(Dataset items)
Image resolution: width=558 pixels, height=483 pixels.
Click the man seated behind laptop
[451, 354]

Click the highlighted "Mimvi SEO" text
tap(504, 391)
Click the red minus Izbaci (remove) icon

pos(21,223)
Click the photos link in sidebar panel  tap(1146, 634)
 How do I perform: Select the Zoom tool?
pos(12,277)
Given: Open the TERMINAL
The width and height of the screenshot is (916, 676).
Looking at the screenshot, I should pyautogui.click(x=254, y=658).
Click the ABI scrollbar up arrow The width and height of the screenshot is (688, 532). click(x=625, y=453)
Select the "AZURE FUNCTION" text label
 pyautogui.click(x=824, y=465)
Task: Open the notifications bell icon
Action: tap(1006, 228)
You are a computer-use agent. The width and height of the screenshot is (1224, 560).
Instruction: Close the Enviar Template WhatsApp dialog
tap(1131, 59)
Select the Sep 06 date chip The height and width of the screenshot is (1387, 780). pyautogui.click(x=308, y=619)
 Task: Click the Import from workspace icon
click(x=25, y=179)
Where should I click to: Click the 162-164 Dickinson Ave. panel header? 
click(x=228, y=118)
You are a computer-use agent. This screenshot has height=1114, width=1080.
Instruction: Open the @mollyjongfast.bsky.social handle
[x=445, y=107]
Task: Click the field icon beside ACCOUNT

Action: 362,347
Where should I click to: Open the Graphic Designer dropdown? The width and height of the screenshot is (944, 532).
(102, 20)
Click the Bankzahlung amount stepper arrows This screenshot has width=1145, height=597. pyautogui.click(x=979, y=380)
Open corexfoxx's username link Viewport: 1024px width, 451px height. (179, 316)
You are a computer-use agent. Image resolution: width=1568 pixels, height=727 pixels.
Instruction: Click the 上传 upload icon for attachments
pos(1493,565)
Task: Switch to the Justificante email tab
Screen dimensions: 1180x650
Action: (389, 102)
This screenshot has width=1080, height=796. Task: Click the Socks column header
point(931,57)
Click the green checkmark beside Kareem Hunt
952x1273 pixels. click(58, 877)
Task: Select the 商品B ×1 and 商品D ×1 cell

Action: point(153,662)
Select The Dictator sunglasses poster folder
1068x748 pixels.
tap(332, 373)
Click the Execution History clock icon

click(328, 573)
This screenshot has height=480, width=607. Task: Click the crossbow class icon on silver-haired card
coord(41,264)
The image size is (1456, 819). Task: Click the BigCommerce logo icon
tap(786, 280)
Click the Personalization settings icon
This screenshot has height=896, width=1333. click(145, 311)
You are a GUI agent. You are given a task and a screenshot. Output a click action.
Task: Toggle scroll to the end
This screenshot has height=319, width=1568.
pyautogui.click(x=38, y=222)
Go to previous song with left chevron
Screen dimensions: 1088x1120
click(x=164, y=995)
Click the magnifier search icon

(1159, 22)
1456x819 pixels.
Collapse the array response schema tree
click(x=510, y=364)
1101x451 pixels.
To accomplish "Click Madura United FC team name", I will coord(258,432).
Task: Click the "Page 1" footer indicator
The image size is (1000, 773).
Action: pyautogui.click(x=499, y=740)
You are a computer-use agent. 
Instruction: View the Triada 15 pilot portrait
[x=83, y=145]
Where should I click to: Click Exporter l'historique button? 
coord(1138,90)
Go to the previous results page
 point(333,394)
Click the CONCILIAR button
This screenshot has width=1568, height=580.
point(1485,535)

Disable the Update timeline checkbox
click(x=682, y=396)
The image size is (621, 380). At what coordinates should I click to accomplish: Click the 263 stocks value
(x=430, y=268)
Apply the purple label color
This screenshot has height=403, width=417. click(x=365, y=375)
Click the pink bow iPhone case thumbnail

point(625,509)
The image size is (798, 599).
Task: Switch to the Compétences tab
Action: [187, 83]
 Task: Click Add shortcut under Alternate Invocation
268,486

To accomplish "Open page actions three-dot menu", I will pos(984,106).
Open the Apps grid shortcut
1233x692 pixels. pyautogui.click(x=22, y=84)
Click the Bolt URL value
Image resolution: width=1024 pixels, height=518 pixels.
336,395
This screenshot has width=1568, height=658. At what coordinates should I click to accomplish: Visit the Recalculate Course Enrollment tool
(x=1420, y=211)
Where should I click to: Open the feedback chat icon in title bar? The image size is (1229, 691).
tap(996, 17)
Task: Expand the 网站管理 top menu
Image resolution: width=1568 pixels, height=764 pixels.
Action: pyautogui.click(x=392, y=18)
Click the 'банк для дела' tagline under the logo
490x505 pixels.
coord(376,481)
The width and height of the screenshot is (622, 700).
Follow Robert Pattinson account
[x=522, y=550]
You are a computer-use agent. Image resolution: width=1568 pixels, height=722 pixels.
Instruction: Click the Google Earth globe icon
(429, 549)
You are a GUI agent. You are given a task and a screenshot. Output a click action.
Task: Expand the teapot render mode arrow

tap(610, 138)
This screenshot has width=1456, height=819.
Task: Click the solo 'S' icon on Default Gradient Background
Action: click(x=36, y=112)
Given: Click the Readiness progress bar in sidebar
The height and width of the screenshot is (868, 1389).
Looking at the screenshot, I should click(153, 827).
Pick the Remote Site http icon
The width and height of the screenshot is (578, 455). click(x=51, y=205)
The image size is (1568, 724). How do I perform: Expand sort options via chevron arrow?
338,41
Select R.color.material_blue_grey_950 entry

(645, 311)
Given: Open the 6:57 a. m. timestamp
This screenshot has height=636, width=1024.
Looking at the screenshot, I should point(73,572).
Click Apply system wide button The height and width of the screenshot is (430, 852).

• [Directions]: Could you rewrite the dataset items above as a JSON list of strings, with one string for each line and the blank lines left out?

• [Expected answer]:
[
  "Image resolution: width=558 pixels, height=483 pixels.",
  "Click the man seated behind laptop",
  "[451, 354]",
  "Click the highlighted \"Mimvi SEO\" text",
  "tap(504, 391)",
  "Click the red minus Izbaci (remove) icon",
  "pos(21,223)",
  "Click the photos link in sidebar panel  tap(1146, 634)",
  " How do I perform: Select the Zoom tool?",
  "pos(12,277)",
  "Given: Open the TERMINAL",
  "The width and height of the screenshot is (916, 676).",
  "Looking at the screenshot, I should pyautogui.click(x=254, y=658).",
  "Click the ABI scrollbar up arrow The width and height of the screenshot is (688, 532). click(x=625, y=453)",
  "Select the \"AZURE FUNCTION\" text label",
  " pyautogui.click(x=824, y=465)",
  "Task: Open the notifications bell icon",
  "Action: tap(1006, 228)",
  "You are a computer-use agent. The width and height of the screenshot is (1224, 560).",
  "Instruction: Close the Enviar Template WhatsApp dialog",
  "tap(1131, 59)",
  "Select the Sep 06 date chip The height and width of the screenshot is (1387, 780). pyautogui.click(x=308, y=619)",
  " Task: Click the Import from workspace icon",
  "click(x=25, y=179)",
  "Where should I click to: Click the 162-164 Dickinson Ave. panel header? ",
  "click(x=228, y=118)",
  "You are a computer-use agent. This screenshot has height=1114, width=1080.",
  "Instruction: Open the @mollyjongfast.bsky.social handle",
  "[x=445, y=107]",
  "Task: Click the field icon beside ACCOUNT",
  "Action: 362,347",
  "Where should I click to: Open the Graphic Designer dropdown? The width and height of the screenshot is (944, 532).",
  "(102, 20)",
  "Click the Bankzahlung amount stepper arrows This screenshot has width=1145, height=597. pyautogui.click(x=979, y=380)",
  "Open corexfoxx's username link Viewport: 1024px width, 451px height. (179, 316)",
  "You are a computer-use agent. Image resolution: width=1568 pixels, height=727 pixels.",
  "Instruction: Click the 上传 upload icon for attachments",
  "pos(1493,565)",
  "Task: Switch to the Justificante email tab",
  "Screen dimensions: 1180x650",
  "Action: (389, 102)",
  "This screenshot has width=1080, height=796. Task: Click the Socks column header",
  "point(931,57)",
  "Click the green checkmark beside Kareem Hunt",
  "952x1273 pixels. click(58, 877)",
  "Task: Select the 商品B ×1 and 商品D ×1 cell",
  "Action: point(153,662)",
  "Select The Dictator sunglasses poster folder",
  "1068x748 pixels.",
  "tap(332, 373)",
  "Click the Execution History clock icon",
  "click(328, 573)",
  "This screenshot has height=480, width=607. Task: Click the crossbow class icon on silver-haired card",
  "coord(41,264)",
  "The image size is (1456, 819). Task: Click the BigCommerce logo icon",
  "tap(786, 280)",
  "Click the Personalization settings icon",
  "This screenshot has height=896, width=1333. click(145, 311)",
  "You are a GUI agent. You are given a task and a screenshot. Output a click action.",
  "Task: Toggle scroll to the end",
  "This screenshot has height=319, width=1568.",
  "pyautogui.click(x=38, y=222)",
  "Go to previous song with left chevron",
  "Screen dimensions: 1088x1120",
  "click(x=164, y=995)",
  "Click the magnifier search icon",
  "(1159, 22)",
  "1456x819 pixels.",
  "Collapse the array response schema tree",
  "click(x=510, y=364)",
  "1101x451 pixels.",
  "To accomplish \"Click Madura United FC team name\", I will coord(258,432).",
  "Task: Click the \"Page 1\" footer indicator",
  "The image size is (1000, 773).",
  "Action: pyautogui.click(x=499, y=740)",
  "You are a computer-use agent. ",
  "Instruction: View the Triada 15 pilot portrait",
  "[x=83, y=145]",
  "Where should I click to: Click Exporter l'historique button? ",
  "coord(1138,90)",
  "Go to the previous results page",
  " point(333,394)",
  "Click the CONCILIAR button",
  "This screenshot has width=1568, height=580.",
  "point(1485,535)",
  "Disable the Update timeline checkbox",
  "click(x=682, y=396)",
  "The image size is (621, 380). At what coordinates should I click to accomplish: Click the 263 stocks value",
  "(x=430, y=268)",
  "Apply the purple label color",
  "This screenshot has height=403, width=417. click(x=365, y=375)",
  "Click the pink bow iPhone case thumbnail",
  "point(625,509)",
  "The image size is (798, 599).",
  "Task: Switch to the Compétences tab",
  "Action: [187, 83]",
  " Task: Click Add shortcut under Alternate Invocation",
  "268,486",
  "To accomplish \"Open page actions three-dot menu\", I will pos(984,106).",
  "Open the Apps grid shortcut",
  "1233x692 pixels. pyautogui.click(x=22, y=84)",
  "Click the Bolt URL value",
  "Image resolution: width=1024 pixels, height=518 pixels.",
  "336,395",
  "This screenshot has width=1568, height=658. At what coordinates should I click to accomplish: Visit the Recalculate Course Enrollment tool",
  "(x=1420, y=211)",
  "Where should I click to: Open the feedback chat icon in title bar? The image size is (1229, 691).",
  "tap(996, 17)",
  "Task: Expand the 网站管理 top menu",
  "Image resolution: width=1568 pixels, height=764 pixels.",
  "Action: pyautogui.click(x=392, y=18)",
  "Click the 'банк для дела' tagline under the logo",
  "490x505 pixels.",
  "coord(376,481)",
  "The width and height of the screenshot is (622, 700).",
  "Follow Robert Pattinson account",
  "[x=522, y=550]",
  "You are a computer-use agent. Image resolution: width=1568 pixels, height=722 pixels.",
  "Instruction: Click the Google Earth globe icon",
  "(429, 549)",
  "You are a GUI agent. You are given a task and a screenshot. Output a click action.",
  "Task: Expand the teapot render mode arrow",
  "tap(610, 138)",
  "This screenshot has width=1456, height=819.",
  "Task: Click the solo 'S' icon on Default Gradient Background",
  "Action: click(x=36, y=112)",
  "Given: Click the Readiness progress bar in sidebar",
  "The height and width of the screenshot is (868, 1389).",
  "Looking at the screenshot, I should click(153, 827).",
  "Pick the Remote Site http icon",
  "The width and height of the screenshot is (578, 455). click(x=51, y=205)",
  "The image size is (1568, 724). How do I perform: Expand sort options via chevron arrow?",
  "338,41",
  "Select R.color.material_blue_grey_950 entry",
  "(645, 311)",
  "Given: Open the 6:57 a. m. timestamp",
  "This screenshot has height=636, width=1024.",
  "Looking at the screenshot, I should point(73,572).",
  "Click Apply system wide button The height and width of the screenshot is (430, 852)."
]